These are examples of scientific research that are leaving the door open for investigating the effect of a safe and localized NMES treatment, opportunity that we are not missing as we decided to investigate about this matter and develop the idea of combining the ES effects on hard and soft tissue regeneration and its possible intraoral use to solve dental problems and also setting the basis for further therapeutic effects of electrical stimulation.

Perspectives and Closing Remarks

In general, ES has thus far, come a long way in different disciplines of Medicine. Whether to train and re-habilitate muscle function or to enhance bone healing, such technology has and continues to be promising as well as expanding its potential applications. One such recent novel area for ES is neuroscience, where ES can be employed to manipulate what the brain controls including the motor and cognitive pathways. Indeed, it was demonstrated how trans-cranial direct current stimulation (applied to the left dorso-lateral pre-frontal cortex) was able to modulate cortical activity in younger and older healthy adults, in varying ways, and depending on factors such as age and the presence/absence of mild cognitive impairment [77]. Further, ES for deep brain stimulation (DBS) on the sub-thalamic nucleus of patients suffering from Parkinson’s disease resulted in the successful reduction of tremor, muscle stiffness and bradykinesia (slowness of movement), thereby boosting the research on the applicability and potentially-therapeutic effects of DBS in treating other pathologies [78]. Indeed, a proof-of-concept pre-clinical study (in a rat model) demonstrated the effects of DBS on modulating noise-induced tinnitus, a condition known to diminish QoL of patients, with lasting effects of up to 5 days [78]. Furthermore, an “ingestible” electrical device designed to stimulate the gastro-intestinal tract tissues has been unveiled and is intended for use in tackling obesity and potentially-replacing by-pass gastric surgeries as it induces satiety [7980]. Last but not least, it might be worth mentioning that in our BioMAT’X R&D&I Laboratory, we are also currently employing NMES principles in the design and evaluation of a prototype device that can be utilized in locally enhancing tissue regeneration and repair. Such ES-based advances and technological prospects demonstrate the potential of NMES in rehabilitation and QoL improvement for patients suffering from a wide range of conditions.

Conclusions

Regardless of the accruing evidence supporting NMES, it is clear that more high-quality studies with larger numbers of patients are required to better identify the pros and cons of electrical therapy in the rehabilitation of OPD and TMD, amongst others.

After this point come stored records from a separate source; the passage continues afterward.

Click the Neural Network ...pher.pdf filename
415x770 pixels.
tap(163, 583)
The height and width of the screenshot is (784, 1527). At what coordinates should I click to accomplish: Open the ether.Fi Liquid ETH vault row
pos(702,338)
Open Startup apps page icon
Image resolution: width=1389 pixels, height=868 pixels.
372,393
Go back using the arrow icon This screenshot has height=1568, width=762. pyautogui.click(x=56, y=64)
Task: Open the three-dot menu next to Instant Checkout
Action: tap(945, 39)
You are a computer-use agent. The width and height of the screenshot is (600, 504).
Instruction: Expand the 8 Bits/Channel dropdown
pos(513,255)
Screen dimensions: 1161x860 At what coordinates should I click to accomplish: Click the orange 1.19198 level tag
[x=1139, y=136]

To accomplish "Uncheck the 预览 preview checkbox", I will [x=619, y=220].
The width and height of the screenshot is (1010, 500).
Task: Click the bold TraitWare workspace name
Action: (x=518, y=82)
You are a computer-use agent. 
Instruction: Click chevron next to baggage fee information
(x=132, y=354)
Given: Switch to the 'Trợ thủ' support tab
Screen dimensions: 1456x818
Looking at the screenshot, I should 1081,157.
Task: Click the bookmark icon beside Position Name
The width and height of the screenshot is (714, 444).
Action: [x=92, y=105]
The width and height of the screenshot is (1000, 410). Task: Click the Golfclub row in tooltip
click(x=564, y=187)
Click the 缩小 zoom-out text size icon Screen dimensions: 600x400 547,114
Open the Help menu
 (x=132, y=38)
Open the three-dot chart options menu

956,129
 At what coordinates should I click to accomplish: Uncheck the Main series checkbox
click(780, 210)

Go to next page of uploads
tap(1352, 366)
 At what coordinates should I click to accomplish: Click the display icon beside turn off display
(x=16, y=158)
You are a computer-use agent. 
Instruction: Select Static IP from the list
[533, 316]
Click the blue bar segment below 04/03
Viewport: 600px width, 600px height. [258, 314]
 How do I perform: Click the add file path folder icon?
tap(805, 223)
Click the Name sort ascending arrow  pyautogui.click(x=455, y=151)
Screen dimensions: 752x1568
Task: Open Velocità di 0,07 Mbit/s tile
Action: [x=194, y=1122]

We need to better comprehend the underlying mechanisms and how muscles respond and react to electrical current(s), bio-mechanically and physiologically. Such research should also address the effectiveness, efficacy and safety, along with the potentially-influencing factors, including optimal dosage, stimulation and delivery parameters, timing and protocols. It is hence,vital important for any clinician caring for a dysphagia patient to be knowledgeable and up-to-date regarding dysphagia management, in order to provide the safest and most effective and efficacious treatment modalities and alternatives, thereby to improve QoL, shorten hospitalization time, recover the oral route and prevent the complications of dysphagia. Such commitment also applies to all other NMES indications, including TMD therapy and dentists.